### Directions
A verbatim restatement of the data, free of pictures, is what you should output.

### Input ###

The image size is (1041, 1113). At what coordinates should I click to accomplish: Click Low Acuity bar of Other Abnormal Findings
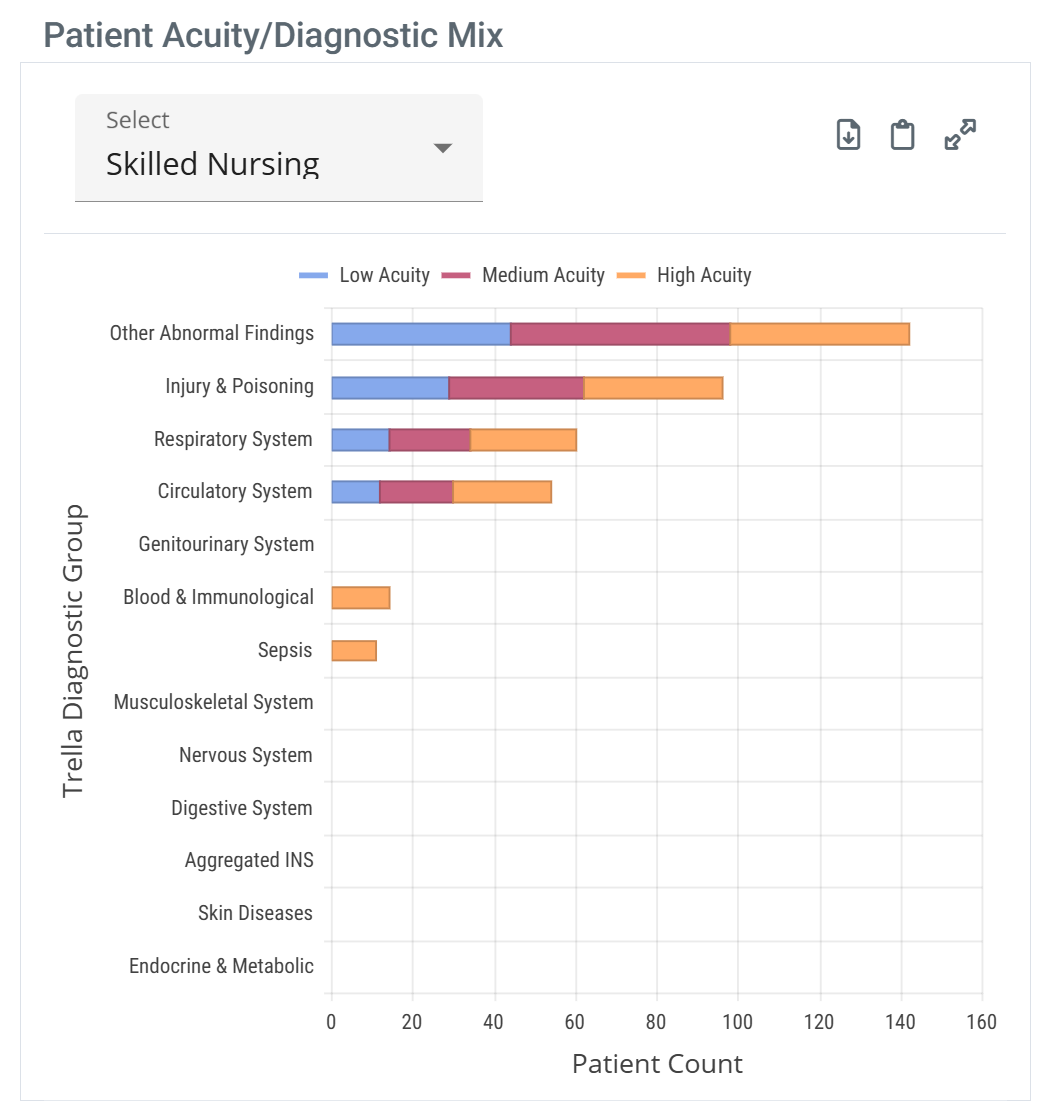coord(420,334)
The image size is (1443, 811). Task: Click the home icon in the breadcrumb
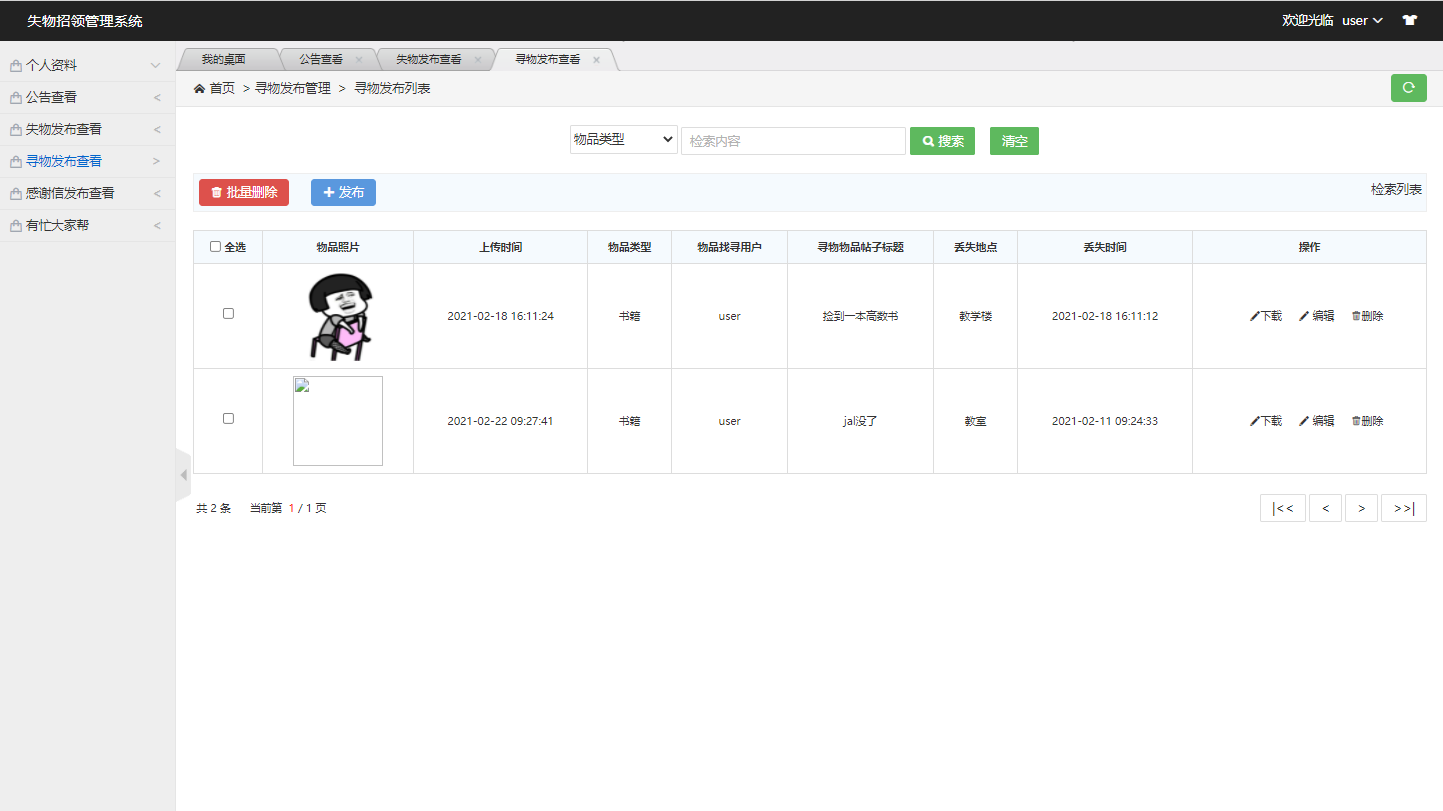coord(199,88)
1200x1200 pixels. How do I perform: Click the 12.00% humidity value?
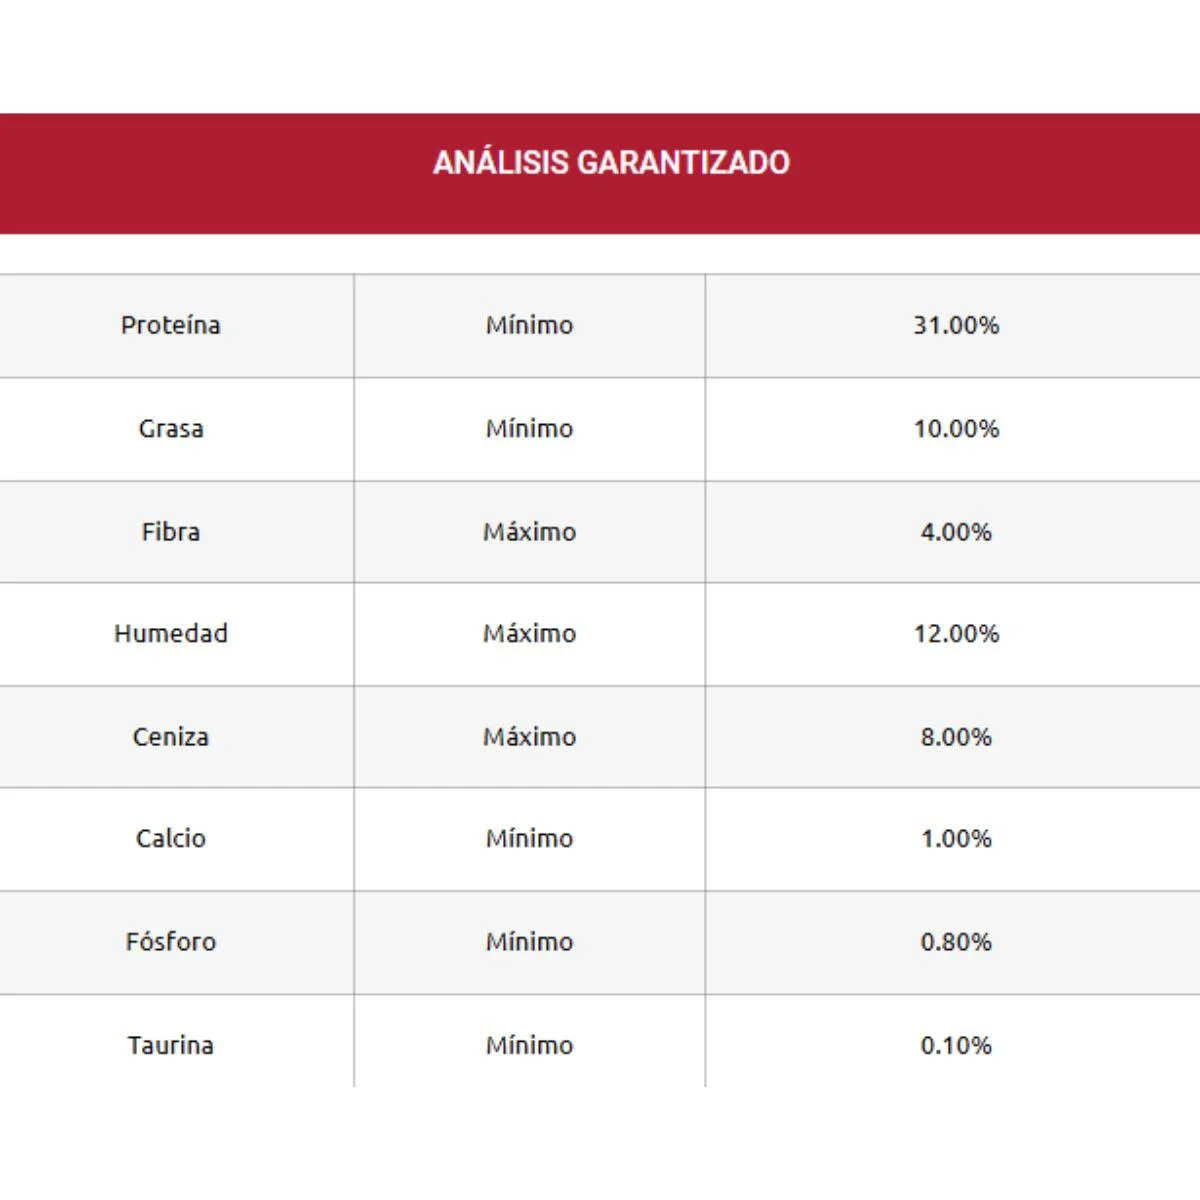[x=956, y=634]
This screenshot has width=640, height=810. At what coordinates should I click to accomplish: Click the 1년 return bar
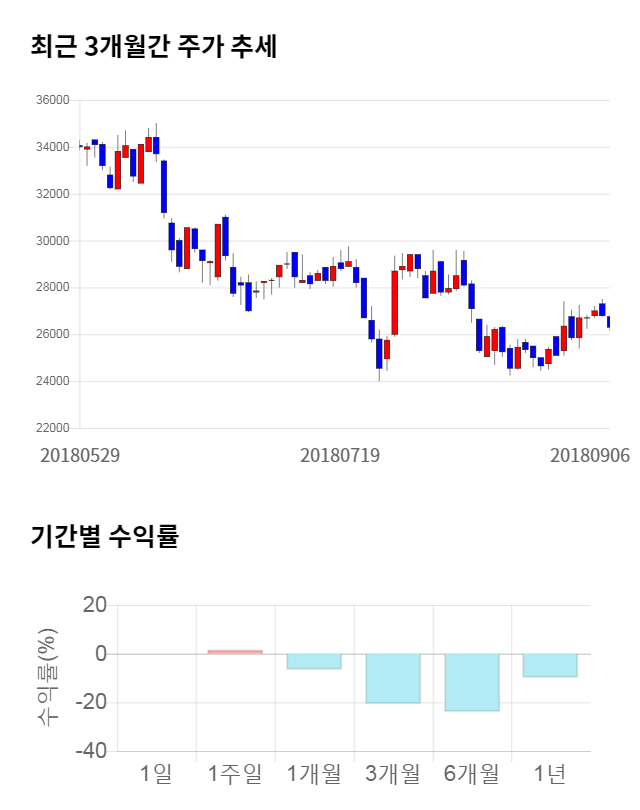click(x=550, y=665)
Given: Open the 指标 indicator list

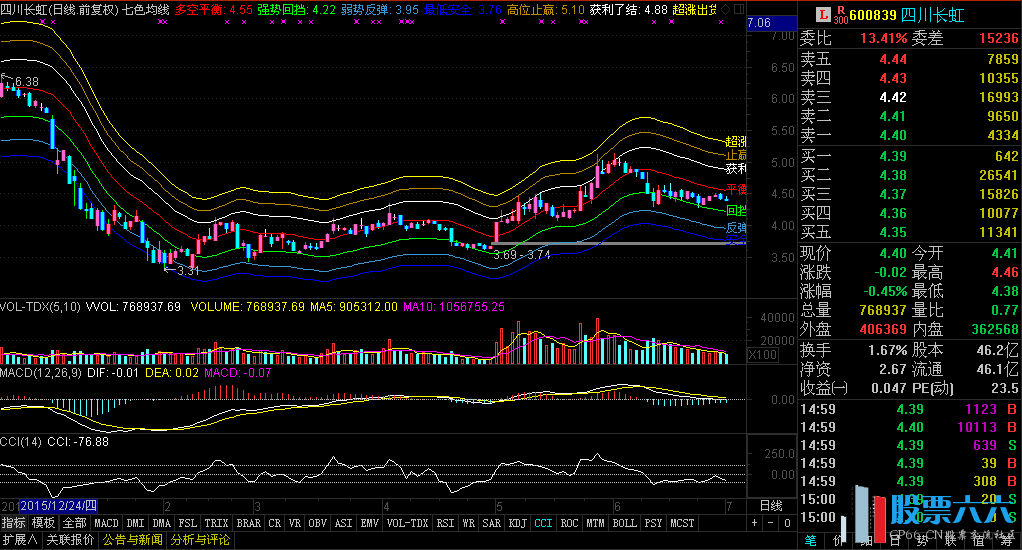Looking at the screenshot, I should coord(14,523).
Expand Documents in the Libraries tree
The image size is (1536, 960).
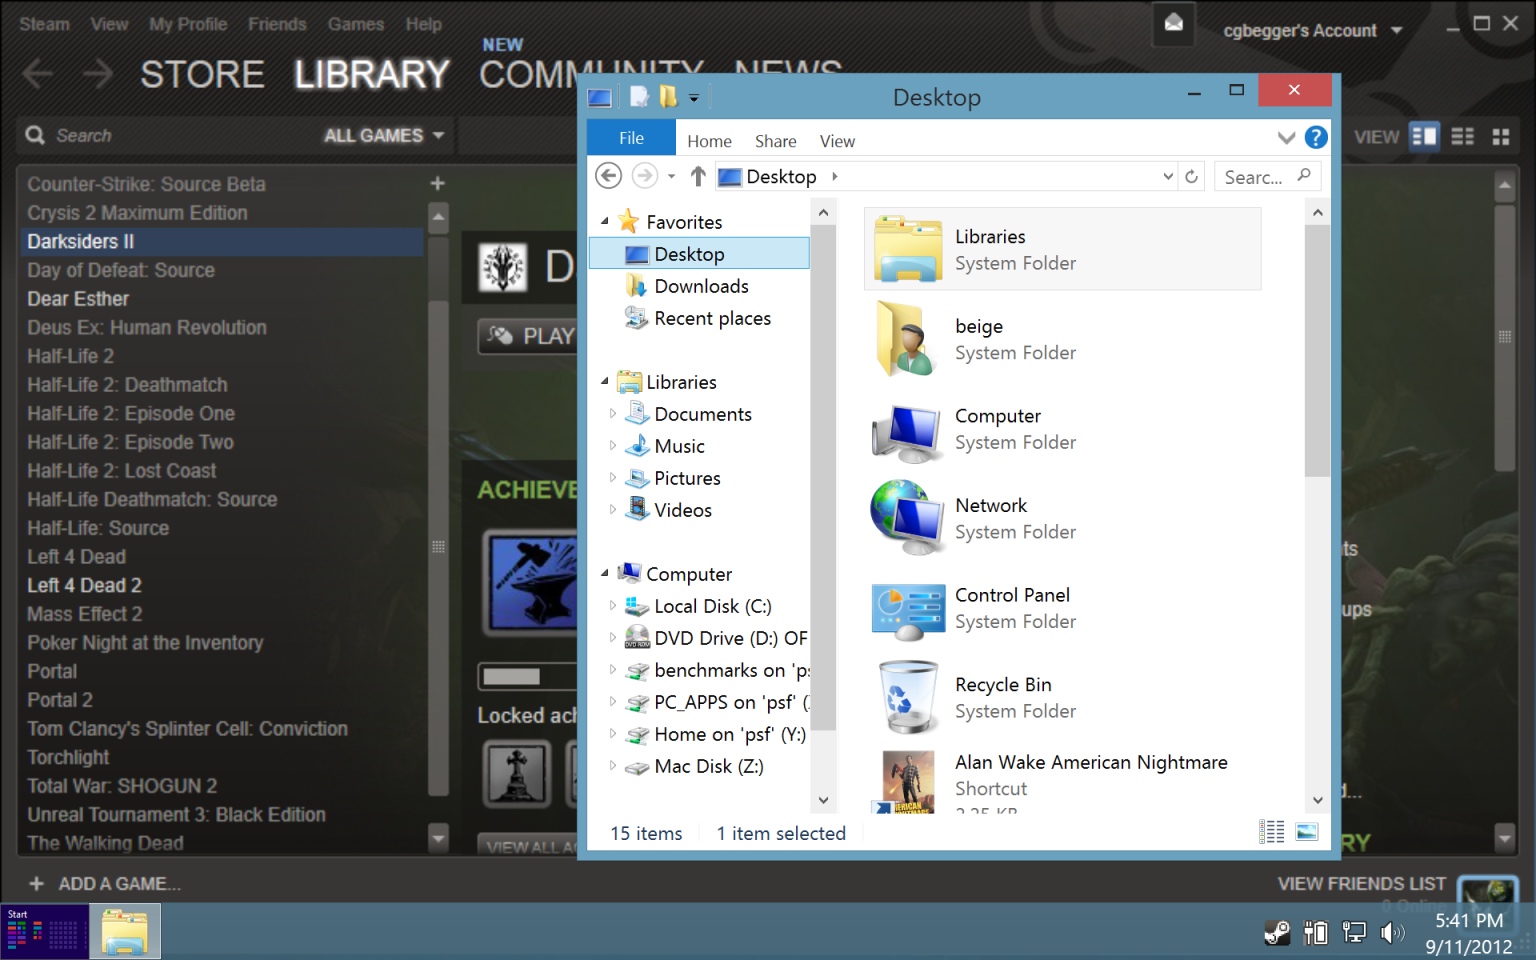(x=613, y=413)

###

### Your solution
The image size is (1041, 1113). At what coordinates should I click to accomplish: Click Low Acuity bar of Other Abnormal Findings
coord(420,334)
The image size is (1443, 811). Task: Click the home icon in the breadcrumb
coord(199,88)
1200x1200 pixels. How do I perform: Click the 12.00% humidity value?
[x=956, y=634]
This screenshot has width=640, height=810. At what coordinates should I click to accomplish: Click the 1년 return bar
click(x=550, y=665)
Given: Open the 指标 indicator list

Looking at the screenshot, I should coord(14,523).
Expand Documents in the Libraries tree
The image size is (1536, 960).
(x=613, y=413)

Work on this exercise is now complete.